In 1923, Carl Jung introduced us to the idea that personalities could be categorized by two main attitudes: the extrovert and introvert. Jung was not the first to engage the type problem, according to his findings on the matter, tracing the first attempts at “conscious differentiation of typical attitudes” back to Friedrich Schiller in an essay published in 1795. Schiller was most concerned with the idea that ‘man’ had to repress natural, inferior functions in himself in order to become civilized. In essence ‘man’ had to give up the natural impulses and desires that connected to his individual nature in favor of that which made him an appropriate social player. Schiller termed his types the “idealist” and the “realist”. (Jung Types 1971) Jung was able to draw strong parallels between Schiller’s work and his own. Jung goes on to track the typing problem through philosophy in a comparative analysis of William James types the “tough minded” and the “tender minded”, through the aesthetician defined as “abstraction” and “empathy”, through the poet, the physician and others who all wrestled with some underlying primary duality in ‘man’. For each it boiled down to some fundamental opposition, often conflicting, that put ‘man’ at odds with each other, and ultimately with himself. In all the writing these men seldom look to women for insights into their type problems and when they do, it is always with a dismissive attitude and through a lens of inferiority, which is a side note to this paper, but connected and relevant nonetheless.

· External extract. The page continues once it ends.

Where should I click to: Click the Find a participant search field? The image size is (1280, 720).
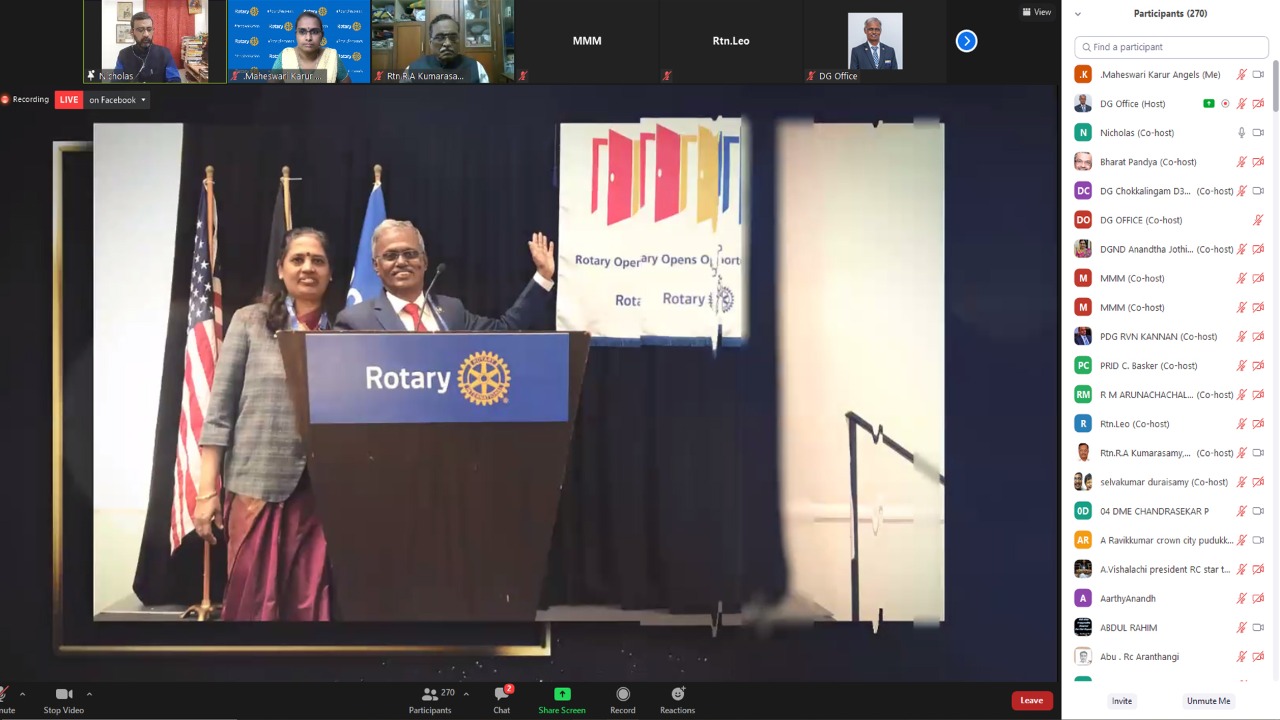point(1171,47)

Beyond the two main attitudes of Extrovert and Introvert, Jung further classified the personality with supporting types which he called functions: Thinking/Feeling, and Sensation/Intuition. In Jung’s model the attitude was fixed (although it could situationally flip-flop), combining with particular superior supporting functions either Thinking or Feeling, and Intuition or Sensing. These combinations created predominant, rather fixed patterns and modes of behavior that he saw as the personality. Personalities, as he saw them, are determined as much by what is being repressed as the superior or conscious attitudes. The superior functions Jung saw as the civilizing/cultural forces of human nature and in direct opposition to individuality which results from the inferior functions which he determined “natural”. Jung saw the necessity of integrating the unconscious functions of the personality but defined the conscious acceptance of repressed functions as being the equivalent of an “internal civil war” (Jung , Psychological Types 77). He also believed that through integration the higher functions would always be diminished, never returning to their prior highest state. In other words, the thinking type as they integrated feeling would never return to their highest thinking function. The thinking function would be diminished by the integration of feeling.

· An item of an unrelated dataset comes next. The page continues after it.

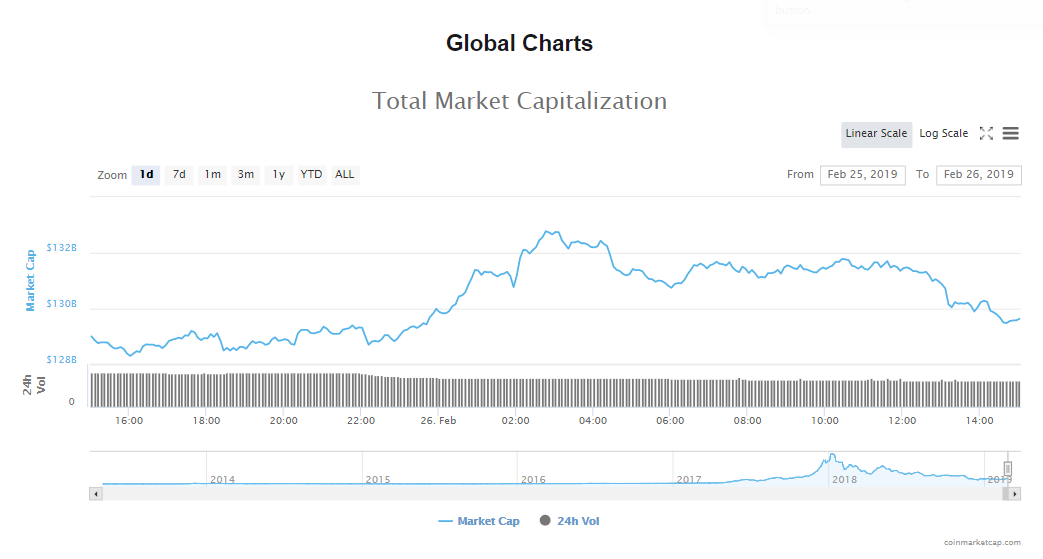Choose the YTD zoom option
This screenshot has width=1043, height=559.
coord(312,175)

POISe typing system differs from Jung in several key ways: 1) there is not a value judgment placed on the superior functions of the personality as Jung believed them to be civilizing and standing in direct opposition to inferior functions which he deemed natural. The POISe system realizes Jung’s designations as an eclipsed gender bias. 2) The goal of Jung’s system was integration which is stated slightly different from the goal of the POISe system in which the qualities remain binary and the goal is psychological flexibility to experience each function with fullness and clarity depending on the situation. Integrated, however, in such that the inferior functions are brought into conscious awareness in both systems.
Myers Briggs came along and appropriated the information for their own use aiming to make it more simple and understandable to a wider audience. It is widely known that their interpretation does not have a precise correlation to Jung’s work, and has been criticized as pseudoscience. The mother-daughter team had no formal training or education in psychology, however the assessment has been incredibly popular and a useful tool for helping people reflect on themselves, which turns out to be an important capacity in self actualization.
Jung presented the personality as being somewhat rigid and fixed, taking years or generations to alter. The POISe system takes a different approach, acknowledging that while there are fixed patterns, humans are much more fluid and in many cases, relationships, can and do play a large part in what emerges in any given context, shaping and reshaping the personality over a lifespan of development and that the key ingredient to change is awareness. The POISe uses types only as starting places and set points in a dynamic journey toward psychological flexibility.
Jung’s system predates many findings of neurobiology and attachment theory and therefore is very intuitive and observational in the way that it is structured. The POISe system has many overlapping behavioral characteristics observed by Jung, but comes to them from different angles. Jung’s observational capacities were astounding and therefore many of his observations overlap with POISe as there seems to be a good deal of subjective truth in his findings. The POISe system seeks not to debunk Jung’s system but to work with it, reorganizing and providing a look at the personality through attachment and development lenses.